The team had tried twice to replace the rules engine with ML. Both attempts stalled — not because the models couldn't beat the baseline, but because nobody could explain a model's decision to a regulator on demand.
Approach
We did not start with the model. We started with the eval.
The first six weeks of the engagement produced no production code. They produced a labeled evaluation set of 18,000 transactions, hand-graded by Loomstack's risk team, and an automated harness that could score any candidate model against it in under three minutes. The harness measured precision, recall, calibration, and — critically — explainability: every score had to come with a structured rationale that could be shown to a customer or a regulator.
With the eval in place, we built a hybrid pipeline. The rules engine stayed, but as a small set of high-confidence signals (chargeback history, known-bad device fingerprints, sanctions screening). The ML layer — a gradient-boosted model with a small transformer for sequence features — handled the long tail.
The architecture was deliberately boring: Kafka for ingestion, a Python scoring service running on EKS, Redis for feature caching, Postgres for audit. We avoided the temptation to introduce a vector database, an online feature store, or any of the other things that make demo slides look impressive and 3am pages more frequent.
Outcome
The new system ships scores in under 40ms at the 99th percentile, against a target of 100ms. Throughput peaks at 4 million transactions per hour during the holiday season — comfortably above the rules engine's old ceiling.

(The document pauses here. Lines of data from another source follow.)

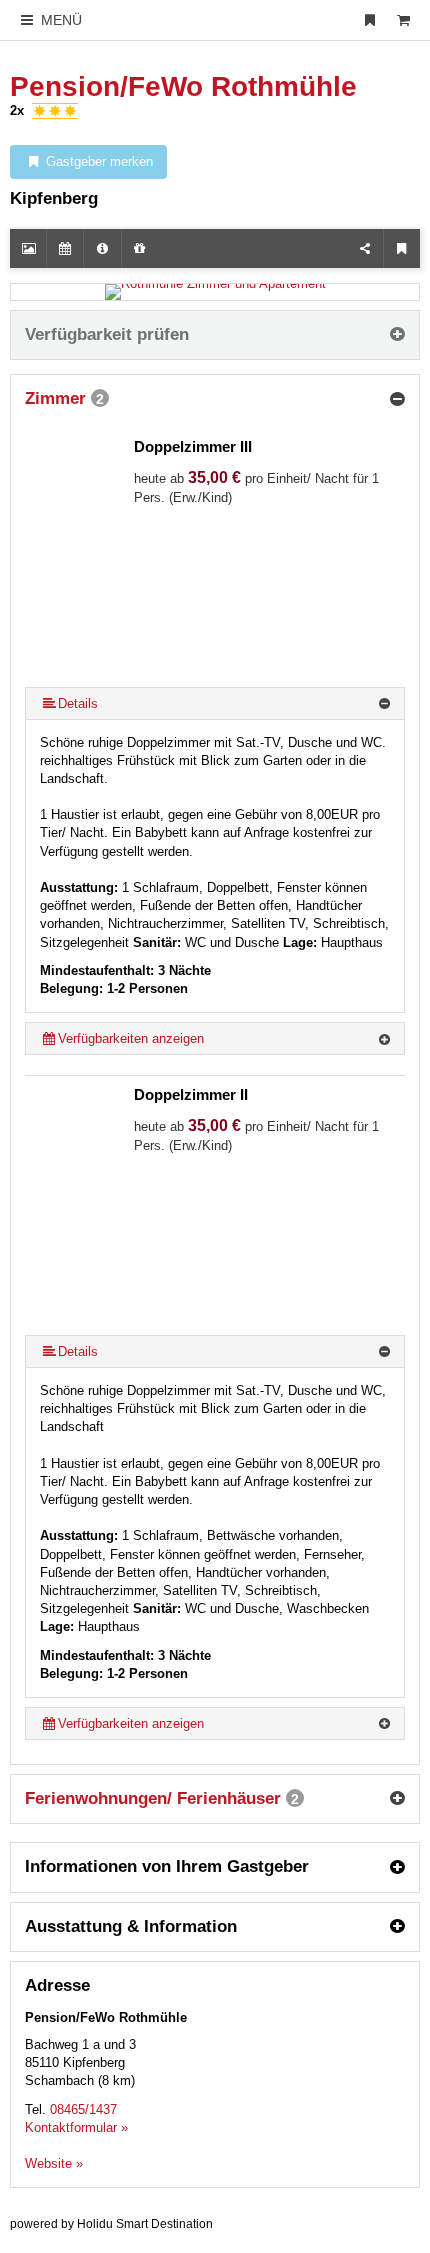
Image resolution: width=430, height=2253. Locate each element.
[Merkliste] (370, 20)
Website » (54, 2163)
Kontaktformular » (76, 2127)
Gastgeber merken (97, 161)
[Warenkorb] (403, 20)
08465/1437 (83, 2109)
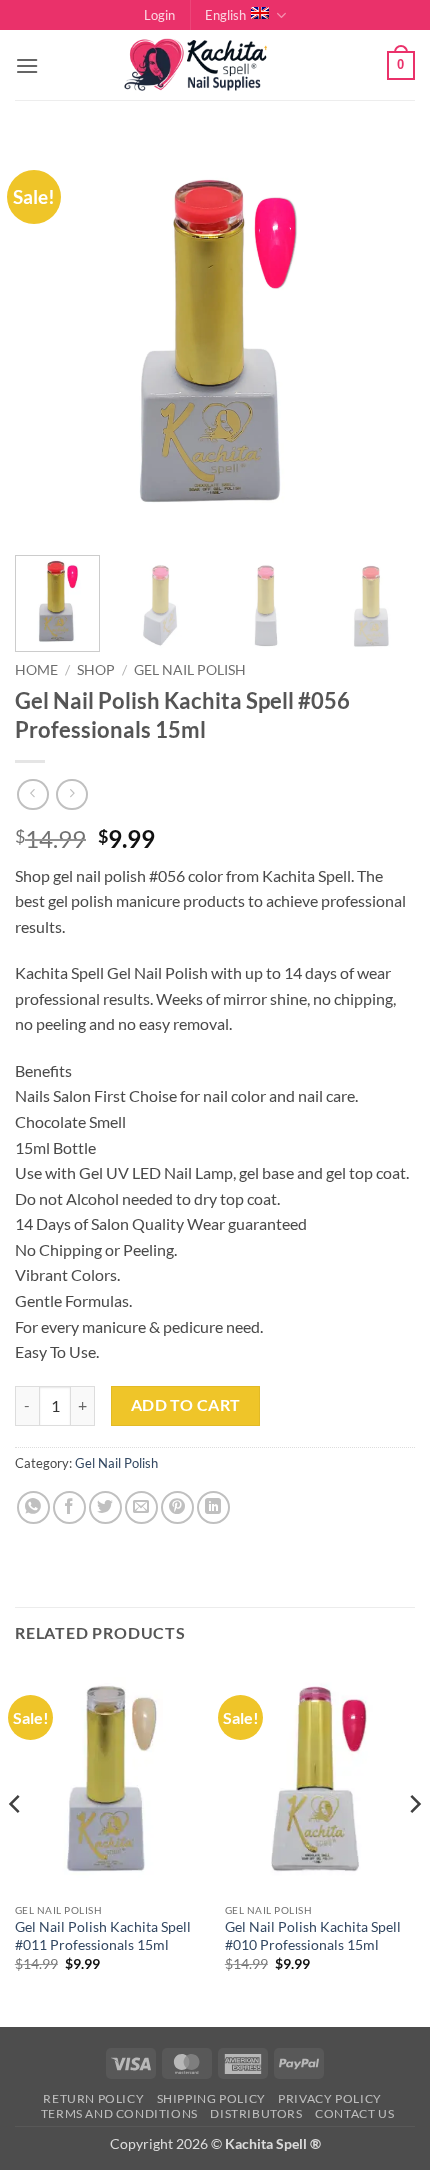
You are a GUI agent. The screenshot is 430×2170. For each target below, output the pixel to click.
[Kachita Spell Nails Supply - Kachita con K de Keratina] (215, 65)
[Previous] (48, 340)
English (225, 15)
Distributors (256, 2113)
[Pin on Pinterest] (177, 1507)
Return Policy (93, 2098)
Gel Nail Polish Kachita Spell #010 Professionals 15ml (313, 1936)
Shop (96, 670)
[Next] (382, 340)
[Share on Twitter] (105, 1507)
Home (36, 670)
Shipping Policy (211, 2098)
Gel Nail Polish (190, 670)
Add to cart (186, 1405)
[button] (159, 15)
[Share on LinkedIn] (213, 1507)
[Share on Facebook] (69, 1507)
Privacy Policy (330, 2098)
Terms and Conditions (119, 2113)
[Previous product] (71, 794)
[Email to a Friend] (141, 1507)
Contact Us (354, 2113)
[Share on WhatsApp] (33, 1507)
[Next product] (32, 794)
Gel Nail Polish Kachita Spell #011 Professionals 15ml (103, 1936)
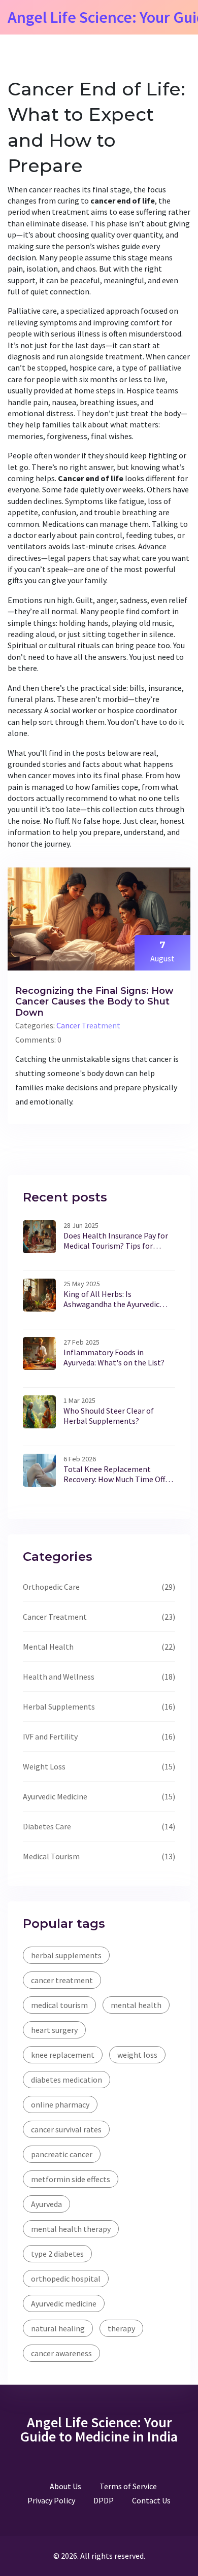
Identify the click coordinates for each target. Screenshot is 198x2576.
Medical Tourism (51, 1856)
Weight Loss (44, 1766)
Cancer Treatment (88, 1025)
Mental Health (48, 1647)
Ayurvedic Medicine (55, 1796)
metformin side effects (70, 2179)
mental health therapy (71, 2229)
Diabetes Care (47, 1826)
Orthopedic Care (51, 1587)
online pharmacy (60, 2104)
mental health (136, 2005)
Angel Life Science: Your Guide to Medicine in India (99, 2429)
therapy (121, 2328)
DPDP (103, 2500)
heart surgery (54, 2030)
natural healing (58, 2328)
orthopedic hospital (66, 2278)
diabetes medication (66, 2080)
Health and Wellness (58, 1676)
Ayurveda (46, 2204)
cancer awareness (61, 2353)
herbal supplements (66, 1955)
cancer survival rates (66, 2129)
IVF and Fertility (50, 1736)
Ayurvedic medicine (63, 2303)
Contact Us (151, 2500)
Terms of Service (128, 2486)
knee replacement (62, 2055)
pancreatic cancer (61, 2154)
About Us (65, 2486)
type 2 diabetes (57, 2254)
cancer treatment (62, 1980)
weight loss (137, 2055)
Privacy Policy (51, 2500)
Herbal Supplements (59, 1706)
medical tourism (59, 2005)
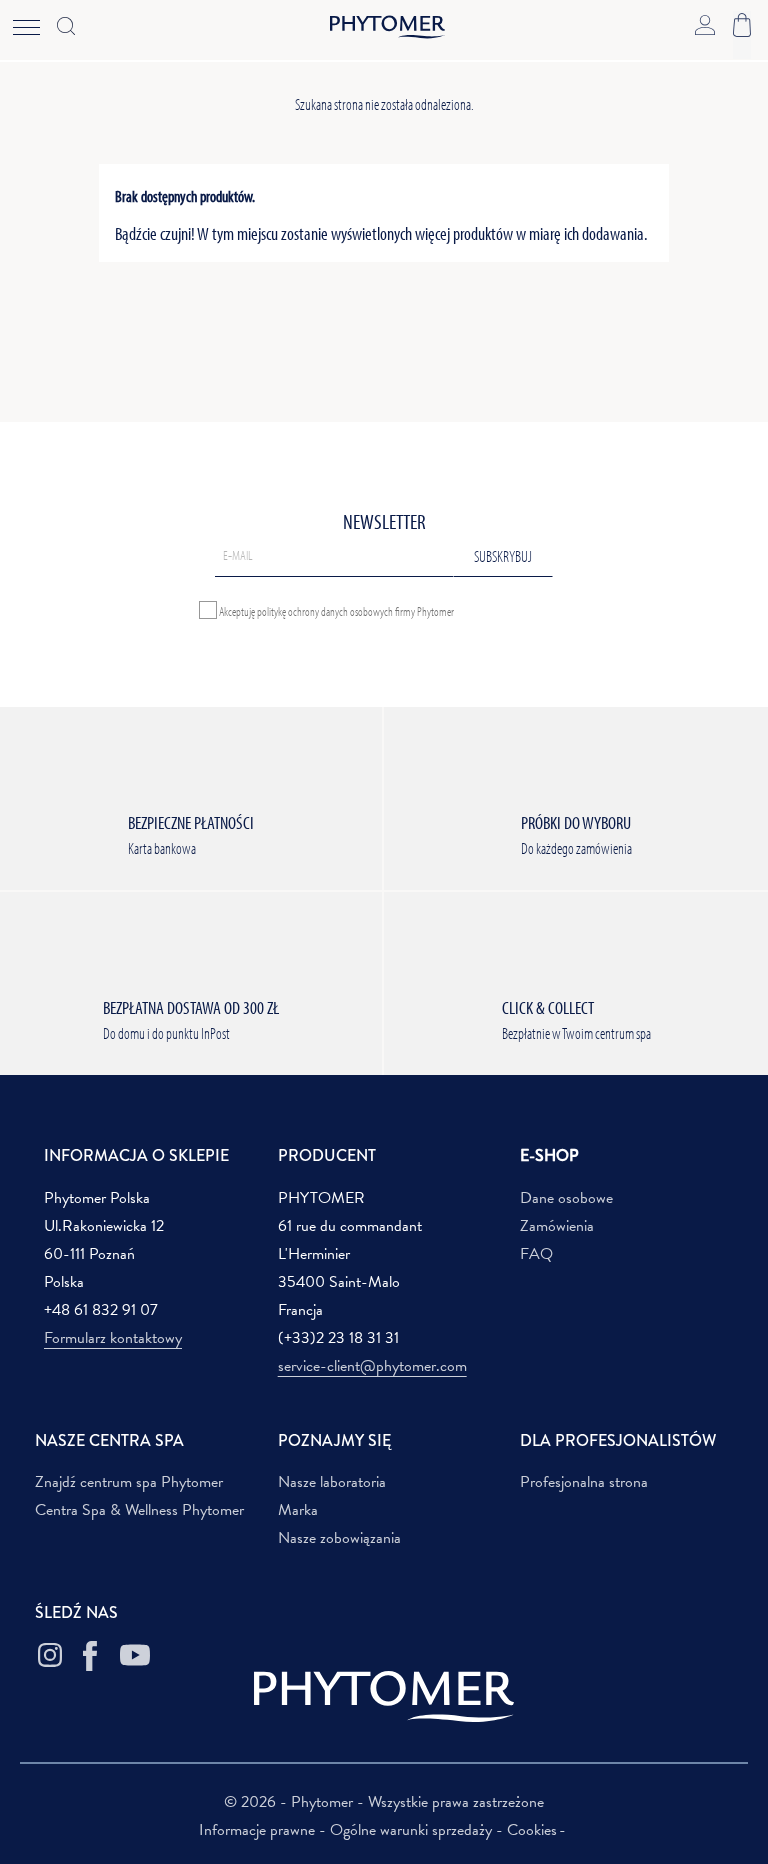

The headline number is the false-positive rate: from 11.4% to 3.7%, a 67% reduction. Loomstack's risk team estimates this will eliminate $24M in operational overhead in the first full year. Equally important, recall on confirmed fraud actually improved by 4.1 percentage points — the new system catches more fraud, not less.
The system has been in production for seven months. Loomstack's engineers own and operate it; we are on a small retainer for model retraining and eval updates. The codebase is in their repo, the models are in their accounts, and the runbooks were written by their on-call team during shadow rotations in the final month of the engagement.
The next phase, scoped but not yet started, is extending the explainability layer to support customer-facing decision letters — the regulatory groundwork is now in place to make that a small project rather than a six-month rebuild.